_EXERCISE:_ Convert the records below into a Markdown table with the columns No. and Line, one row per line. Begin at the first line of the records, stop after the line containing "Action: pyautogui.click(x=143, y=820)", skip blank lines, and leave the pictures out.

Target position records
▼
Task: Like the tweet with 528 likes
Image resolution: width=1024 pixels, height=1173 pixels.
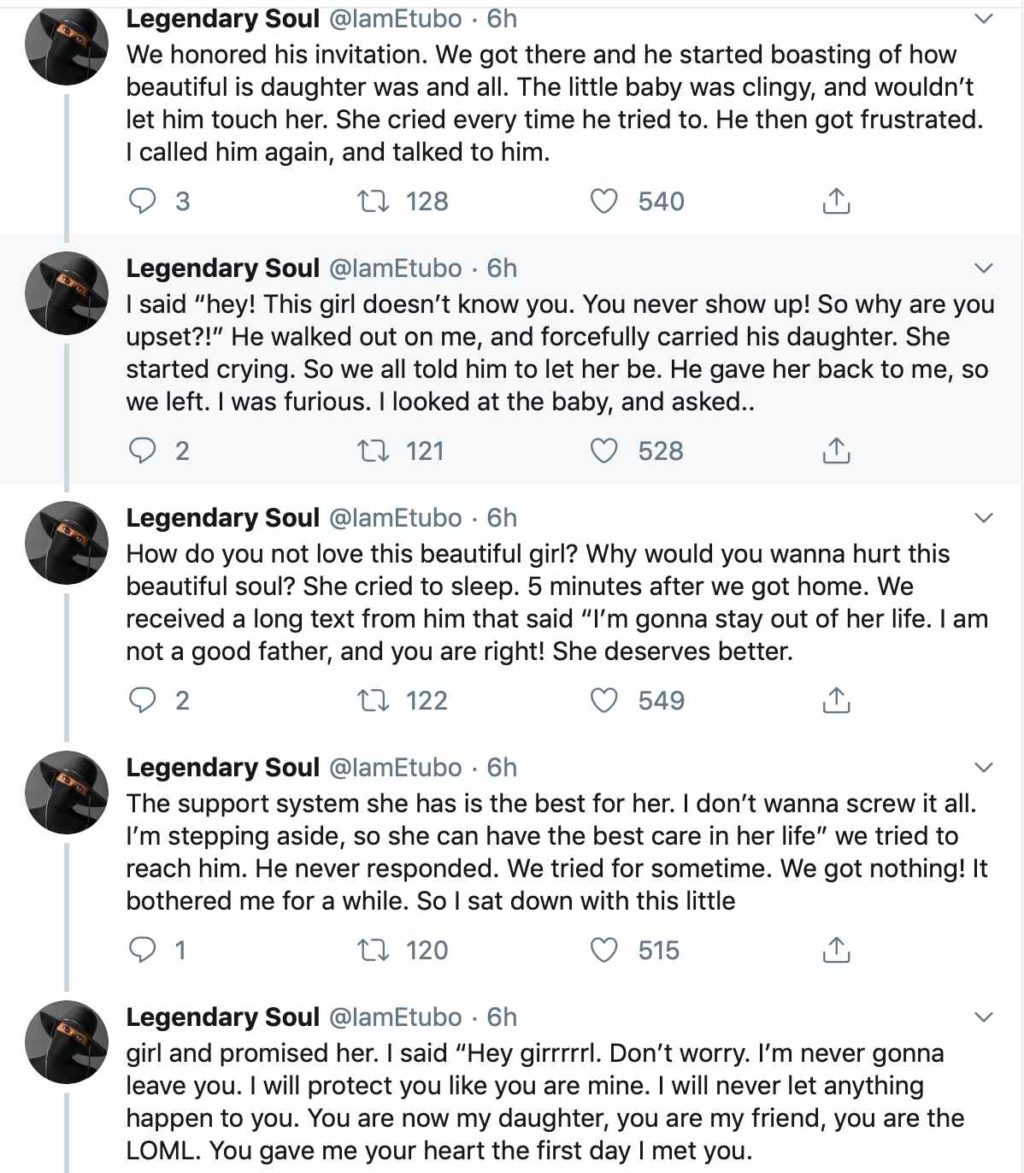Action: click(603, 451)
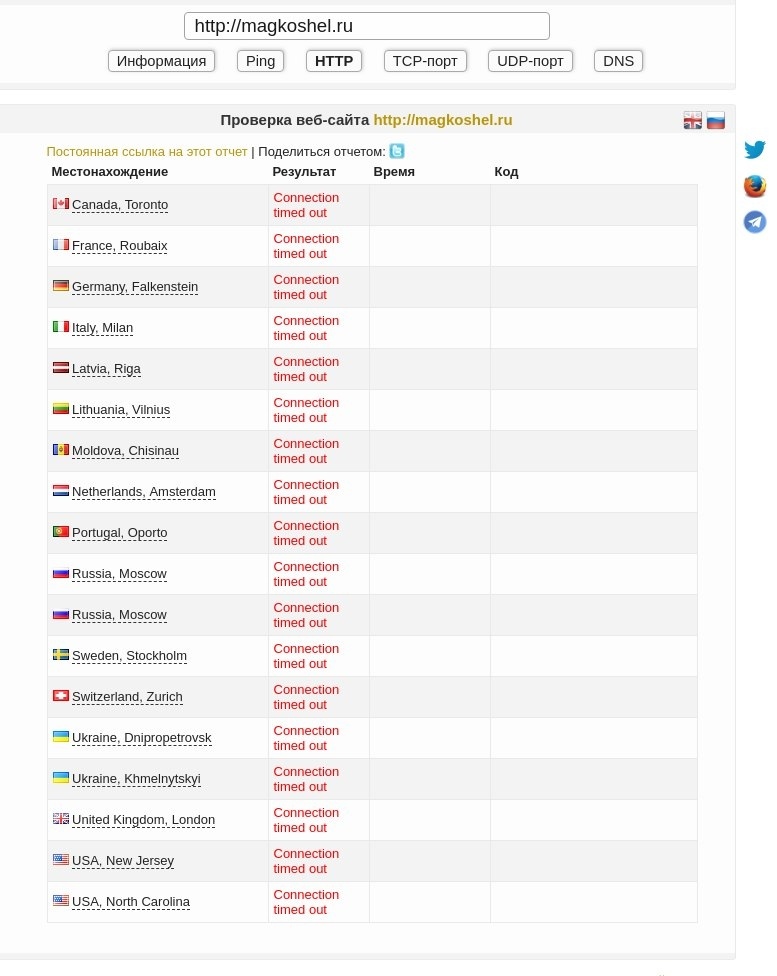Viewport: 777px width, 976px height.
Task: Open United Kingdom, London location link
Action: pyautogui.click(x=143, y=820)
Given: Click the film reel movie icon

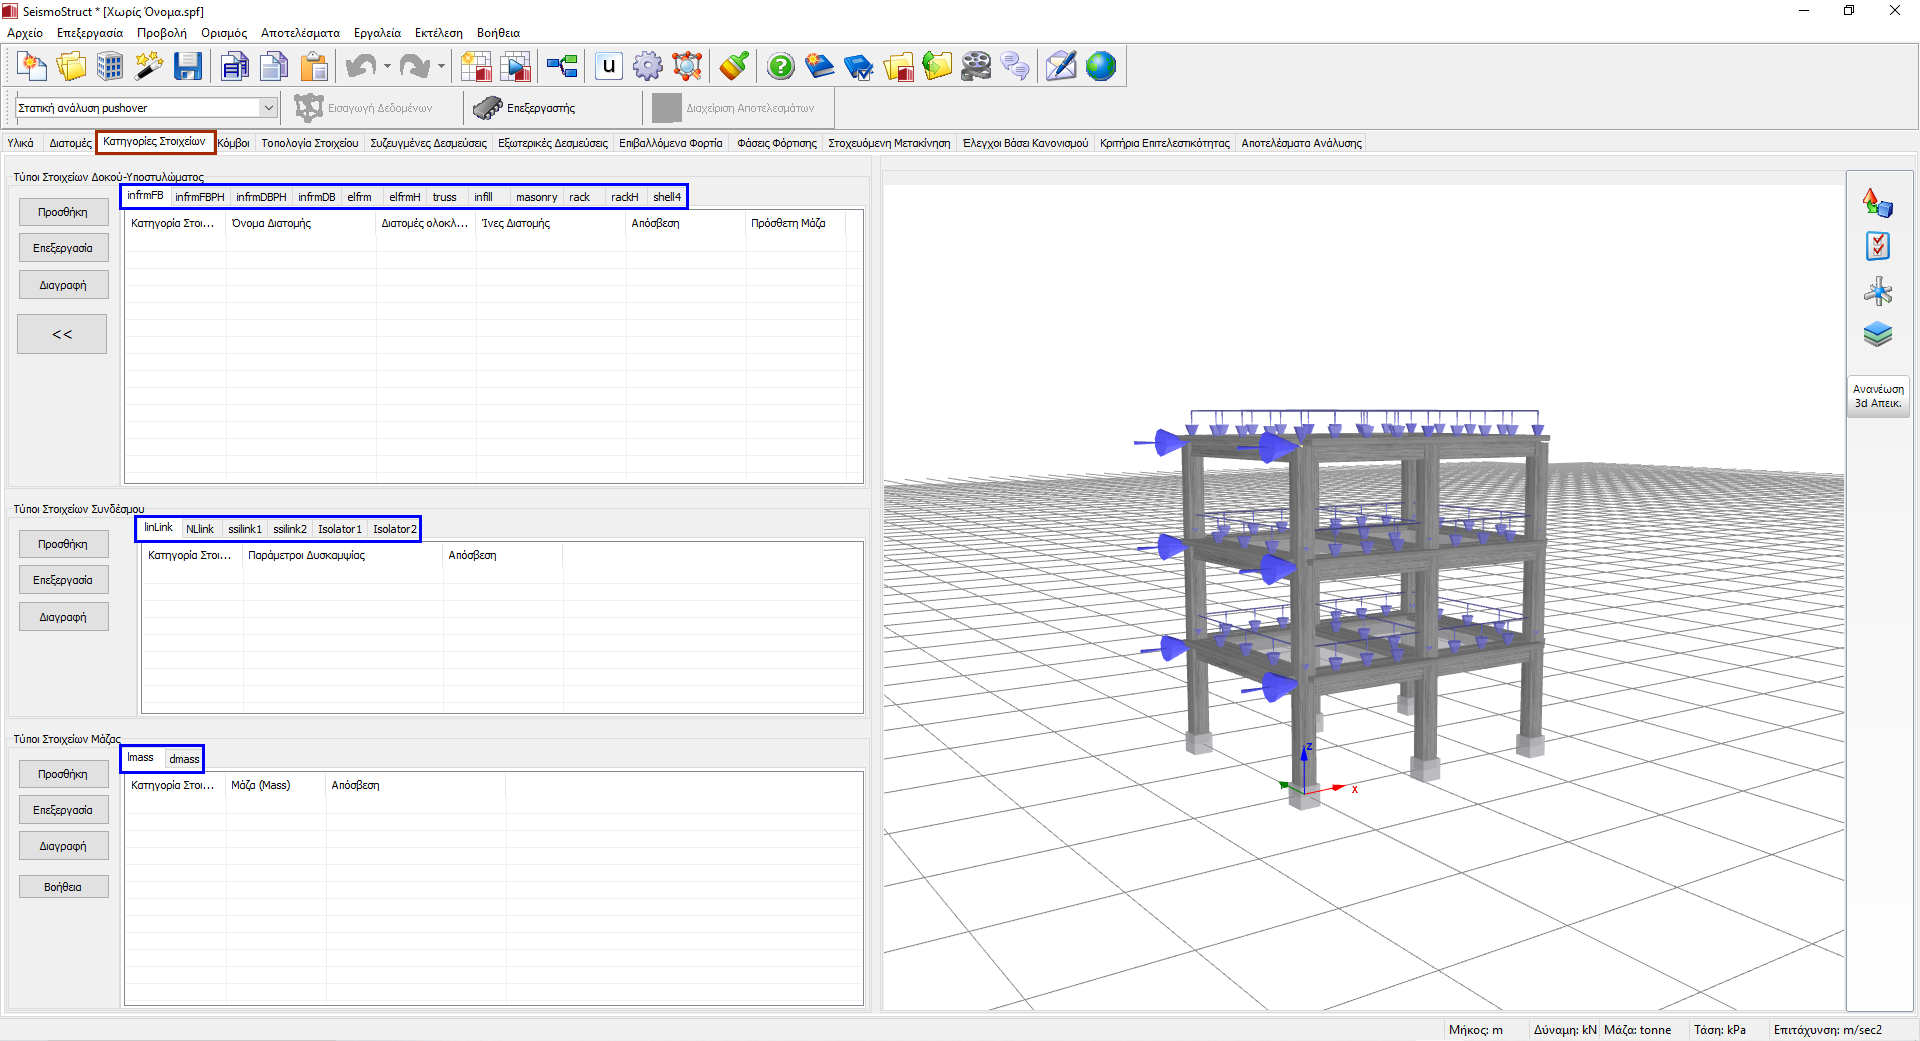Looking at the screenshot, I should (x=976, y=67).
▲
_REPLY:_
| No. | Line |
|---|---|
| 1 | Task: Like the tweet with 528 likes |
| 2 | Image resolution: width=1024 pixels, height=1173 pixels. |
| 3 | Action: click(603, 451) |
| 4 | Viewport: 777px width, 976px height. |
| 5 | Task: Open United Kingdom, London location link |
| 6 | Action: pyautogui.click(x=143, y=820) |